A perda do comando do PSB no Pará pelo prefeito de Ananindeua, Dr. Daniel, representa mais do que um revés político: trata-se, sobretudo, de um baque jurídico para ele. Até então, Daniel tinha a proteção de Geraldo Alckmin, vice-presidente da República, e mais forte nome da sigla em âmbito nacional.
Na tarde desta segunda-feira (30), a deputada federal Andréia Siqueira foi confirmada na presidência do partido, que foi comandado por Daniel nos últimos anos. Agora, o PSB deixa a base oposicionista e vai compor a base governista.

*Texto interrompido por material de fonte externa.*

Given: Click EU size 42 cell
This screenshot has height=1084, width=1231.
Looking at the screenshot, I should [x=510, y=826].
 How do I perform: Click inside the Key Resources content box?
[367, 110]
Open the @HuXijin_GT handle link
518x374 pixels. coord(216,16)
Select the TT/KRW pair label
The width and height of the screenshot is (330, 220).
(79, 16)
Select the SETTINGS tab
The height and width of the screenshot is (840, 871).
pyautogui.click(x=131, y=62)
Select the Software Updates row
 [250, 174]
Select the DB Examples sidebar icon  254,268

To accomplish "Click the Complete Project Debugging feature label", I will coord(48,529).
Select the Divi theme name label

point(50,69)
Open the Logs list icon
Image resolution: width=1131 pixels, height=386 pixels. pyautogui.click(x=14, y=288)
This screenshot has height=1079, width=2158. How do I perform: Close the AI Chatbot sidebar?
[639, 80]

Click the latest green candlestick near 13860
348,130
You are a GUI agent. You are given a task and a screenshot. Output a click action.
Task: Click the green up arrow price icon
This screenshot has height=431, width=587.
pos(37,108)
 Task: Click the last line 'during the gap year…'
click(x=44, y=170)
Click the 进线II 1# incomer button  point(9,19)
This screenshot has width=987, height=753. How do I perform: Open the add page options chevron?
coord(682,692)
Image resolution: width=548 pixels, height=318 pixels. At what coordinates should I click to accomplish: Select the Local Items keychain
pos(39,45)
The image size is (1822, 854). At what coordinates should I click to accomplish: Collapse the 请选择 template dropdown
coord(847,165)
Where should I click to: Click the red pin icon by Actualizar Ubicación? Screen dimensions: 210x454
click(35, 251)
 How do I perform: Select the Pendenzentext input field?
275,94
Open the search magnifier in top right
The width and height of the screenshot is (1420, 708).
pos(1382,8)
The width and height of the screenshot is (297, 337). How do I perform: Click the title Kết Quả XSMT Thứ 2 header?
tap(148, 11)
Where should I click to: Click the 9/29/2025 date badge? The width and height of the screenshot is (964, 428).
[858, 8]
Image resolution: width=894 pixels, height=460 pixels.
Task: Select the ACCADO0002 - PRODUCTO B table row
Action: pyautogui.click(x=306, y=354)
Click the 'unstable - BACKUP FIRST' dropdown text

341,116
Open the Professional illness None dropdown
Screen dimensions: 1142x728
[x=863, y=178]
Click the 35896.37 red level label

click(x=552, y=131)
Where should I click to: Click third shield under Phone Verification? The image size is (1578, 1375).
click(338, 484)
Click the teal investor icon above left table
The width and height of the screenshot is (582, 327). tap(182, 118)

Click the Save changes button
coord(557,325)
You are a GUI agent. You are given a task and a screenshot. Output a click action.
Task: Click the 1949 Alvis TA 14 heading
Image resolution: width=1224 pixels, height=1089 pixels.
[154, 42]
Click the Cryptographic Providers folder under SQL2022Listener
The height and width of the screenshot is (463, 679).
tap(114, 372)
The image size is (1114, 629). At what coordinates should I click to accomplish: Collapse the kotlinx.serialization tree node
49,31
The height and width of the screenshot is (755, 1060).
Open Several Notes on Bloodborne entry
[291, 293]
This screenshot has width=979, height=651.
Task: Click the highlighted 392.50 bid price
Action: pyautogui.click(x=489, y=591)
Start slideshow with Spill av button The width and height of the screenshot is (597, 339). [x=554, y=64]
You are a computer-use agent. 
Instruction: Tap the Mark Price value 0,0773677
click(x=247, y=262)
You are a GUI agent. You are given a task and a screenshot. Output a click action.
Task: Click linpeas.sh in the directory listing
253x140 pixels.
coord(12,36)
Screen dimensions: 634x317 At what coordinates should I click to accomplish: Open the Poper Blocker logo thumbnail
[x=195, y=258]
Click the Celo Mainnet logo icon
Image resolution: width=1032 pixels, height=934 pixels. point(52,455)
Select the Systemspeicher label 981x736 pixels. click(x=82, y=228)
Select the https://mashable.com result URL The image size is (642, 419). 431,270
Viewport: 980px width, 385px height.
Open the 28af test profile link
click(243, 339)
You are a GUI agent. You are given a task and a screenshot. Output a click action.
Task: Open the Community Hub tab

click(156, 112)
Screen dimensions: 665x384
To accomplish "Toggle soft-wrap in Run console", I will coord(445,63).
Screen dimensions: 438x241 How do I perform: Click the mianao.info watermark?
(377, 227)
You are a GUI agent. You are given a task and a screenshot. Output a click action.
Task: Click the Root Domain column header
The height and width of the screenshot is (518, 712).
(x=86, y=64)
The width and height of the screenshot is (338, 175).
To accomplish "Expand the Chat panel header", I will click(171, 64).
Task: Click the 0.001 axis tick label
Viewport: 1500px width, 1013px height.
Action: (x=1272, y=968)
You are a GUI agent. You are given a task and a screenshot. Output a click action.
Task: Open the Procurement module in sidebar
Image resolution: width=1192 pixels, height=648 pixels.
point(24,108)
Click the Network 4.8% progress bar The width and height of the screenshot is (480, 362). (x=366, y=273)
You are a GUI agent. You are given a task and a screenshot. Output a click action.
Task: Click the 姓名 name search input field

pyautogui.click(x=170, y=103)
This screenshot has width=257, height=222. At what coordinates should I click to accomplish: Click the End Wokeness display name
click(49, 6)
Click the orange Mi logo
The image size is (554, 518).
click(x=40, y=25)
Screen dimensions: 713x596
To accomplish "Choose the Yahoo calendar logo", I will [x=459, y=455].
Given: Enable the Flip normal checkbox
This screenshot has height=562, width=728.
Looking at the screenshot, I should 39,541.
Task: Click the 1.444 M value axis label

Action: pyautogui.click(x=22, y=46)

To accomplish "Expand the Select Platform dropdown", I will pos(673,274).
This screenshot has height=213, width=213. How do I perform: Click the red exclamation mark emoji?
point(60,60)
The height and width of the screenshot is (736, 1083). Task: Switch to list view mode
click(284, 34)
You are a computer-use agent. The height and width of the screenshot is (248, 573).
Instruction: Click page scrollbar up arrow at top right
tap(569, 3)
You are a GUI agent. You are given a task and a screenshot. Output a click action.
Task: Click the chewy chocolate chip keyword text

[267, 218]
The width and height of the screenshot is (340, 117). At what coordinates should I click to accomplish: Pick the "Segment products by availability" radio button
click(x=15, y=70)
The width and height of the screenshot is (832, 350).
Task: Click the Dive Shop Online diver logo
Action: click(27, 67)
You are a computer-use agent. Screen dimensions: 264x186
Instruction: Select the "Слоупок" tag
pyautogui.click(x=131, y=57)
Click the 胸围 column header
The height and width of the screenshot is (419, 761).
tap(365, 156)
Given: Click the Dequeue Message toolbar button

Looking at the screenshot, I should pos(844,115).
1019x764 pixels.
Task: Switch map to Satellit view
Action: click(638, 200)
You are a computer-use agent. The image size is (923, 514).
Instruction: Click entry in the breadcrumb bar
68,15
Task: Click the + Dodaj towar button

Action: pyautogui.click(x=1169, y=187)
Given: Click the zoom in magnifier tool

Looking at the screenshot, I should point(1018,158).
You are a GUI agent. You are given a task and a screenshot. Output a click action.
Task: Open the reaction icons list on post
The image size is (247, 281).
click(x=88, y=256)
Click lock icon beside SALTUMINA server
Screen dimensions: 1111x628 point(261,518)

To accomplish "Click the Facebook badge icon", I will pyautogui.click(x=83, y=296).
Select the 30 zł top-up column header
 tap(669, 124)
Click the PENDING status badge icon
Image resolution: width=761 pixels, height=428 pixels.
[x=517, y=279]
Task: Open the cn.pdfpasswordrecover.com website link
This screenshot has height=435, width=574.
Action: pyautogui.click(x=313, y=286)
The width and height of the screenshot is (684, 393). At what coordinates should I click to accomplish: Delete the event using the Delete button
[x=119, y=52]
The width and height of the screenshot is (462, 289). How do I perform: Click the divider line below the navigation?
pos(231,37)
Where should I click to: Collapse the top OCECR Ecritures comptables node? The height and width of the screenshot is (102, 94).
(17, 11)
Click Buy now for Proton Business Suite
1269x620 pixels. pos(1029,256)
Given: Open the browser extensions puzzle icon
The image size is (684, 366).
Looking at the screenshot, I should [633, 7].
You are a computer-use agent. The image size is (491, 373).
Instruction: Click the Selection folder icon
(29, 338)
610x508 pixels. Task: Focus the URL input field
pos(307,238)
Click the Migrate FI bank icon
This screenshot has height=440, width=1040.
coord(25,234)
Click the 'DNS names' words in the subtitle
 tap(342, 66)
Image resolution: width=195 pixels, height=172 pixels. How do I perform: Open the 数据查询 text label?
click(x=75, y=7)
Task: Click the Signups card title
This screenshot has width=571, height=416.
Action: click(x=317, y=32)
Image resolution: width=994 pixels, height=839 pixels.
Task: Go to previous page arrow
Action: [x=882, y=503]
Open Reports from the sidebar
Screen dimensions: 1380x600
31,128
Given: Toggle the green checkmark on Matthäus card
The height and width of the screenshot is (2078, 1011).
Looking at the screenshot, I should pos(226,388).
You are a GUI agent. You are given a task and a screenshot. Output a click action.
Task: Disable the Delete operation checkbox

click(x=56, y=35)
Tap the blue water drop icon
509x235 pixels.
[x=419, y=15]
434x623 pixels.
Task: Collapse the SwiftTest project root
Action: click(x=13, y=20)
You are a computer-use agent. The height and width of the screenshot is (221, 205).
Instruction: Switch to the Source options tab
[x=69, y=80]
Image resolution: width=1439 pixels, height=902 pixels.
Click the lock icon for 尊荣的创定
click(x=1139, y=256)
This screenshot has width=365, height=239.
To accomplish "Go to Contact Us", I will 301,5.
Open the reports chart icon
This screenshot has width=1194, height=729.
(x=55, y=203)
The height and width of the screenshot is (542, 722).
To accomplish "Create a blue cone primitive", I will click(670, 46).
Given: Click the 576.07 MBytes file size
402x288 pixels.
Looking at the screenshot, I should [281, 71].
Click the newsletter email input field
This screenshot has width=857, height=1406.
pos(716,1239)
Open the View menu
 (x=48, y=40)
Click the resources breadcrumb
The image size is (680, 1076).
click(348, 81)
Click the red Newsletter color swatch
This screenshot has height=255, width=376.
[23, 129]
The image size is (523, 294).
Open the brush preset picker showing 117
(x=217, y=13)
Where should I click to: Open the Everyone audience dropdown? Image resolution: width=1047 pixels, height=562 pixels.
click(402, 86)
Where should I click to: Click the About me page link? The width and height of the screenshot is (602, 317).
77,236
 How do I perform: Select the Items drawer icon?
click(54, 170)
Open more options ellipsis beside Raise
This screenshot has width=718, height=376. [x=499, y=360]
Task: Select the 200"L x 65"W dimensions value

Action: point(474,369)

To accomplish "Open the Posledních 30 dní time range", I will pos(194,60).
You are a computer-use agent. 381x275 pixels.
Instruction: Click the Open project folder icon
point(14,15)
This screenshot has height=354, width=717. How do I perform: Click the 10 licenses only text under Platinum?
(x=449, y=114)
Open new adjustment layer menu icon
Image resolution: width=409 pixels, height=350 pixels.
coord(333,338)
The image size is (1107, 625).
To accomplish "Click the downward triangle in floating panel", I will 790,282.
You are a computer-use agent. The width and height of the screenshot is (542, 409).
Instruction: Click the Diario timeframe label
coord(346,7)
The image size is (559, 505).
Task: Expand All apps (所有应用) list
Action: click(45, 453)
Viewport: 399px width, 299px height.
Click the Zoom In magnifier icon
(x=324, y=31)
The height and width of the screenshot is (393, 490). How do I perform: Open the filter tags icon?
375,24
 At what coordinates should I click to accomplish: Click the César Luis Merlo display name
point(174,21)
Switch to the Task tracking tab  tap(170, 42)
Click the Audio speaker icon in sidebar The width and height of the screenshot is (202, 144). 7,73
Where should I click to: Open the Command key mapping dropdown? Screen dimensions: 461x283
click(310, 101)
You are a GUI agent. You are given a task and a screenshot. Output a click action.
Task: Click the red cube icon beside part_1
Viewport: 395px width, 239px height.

Sem o controle da legenda, Dr. Daniel perde a vinculação direta com Alckmin. Na prática, isso significa menor capacidade de articulação e respaldo para o prefeito que enfrenta graves problemas na esfera judicial. Daniel é alvo de investigações que envolvem suspeitas de organização criminosa, lavagem de dinheiro, fraude à licitação e corrupção ativa e passiva.
A ausência de uma estrutura partidária alinhada a uma liderança nacional como Alckmin tende a reduzir a margem de proteção política indireta, extremamente relevante em cenários de crise como o que enfrenta o gestor de Ananindeua.
Tão grave é o momento para Daniel que já circula nos bastidores a informação de que o prefeito reavalia sua pré-candidatura a governador do Pará. Para concorrer às eleições, Daniel precisa deixar o cargo de prefeito até o dia 4 de abril, prazo máximo para a desincompatibilização eleitoral.
Ao deixar o cargo, ele perde automaticamente o foro privilegiado que possui e, agora sem a proteção de Alckmin e do PSB, sua situação jurídica fica extremamente frágil.
Até o fechamento desta matéria, Dr. Daniel não havia se manifestado publicamente sobre a perda do partido. No entanto, informações dão conta de que o baque da mudança foi duro e que a equipe de Daniel está reunida, em articulação, para decidir o que será feito nos próximos dias.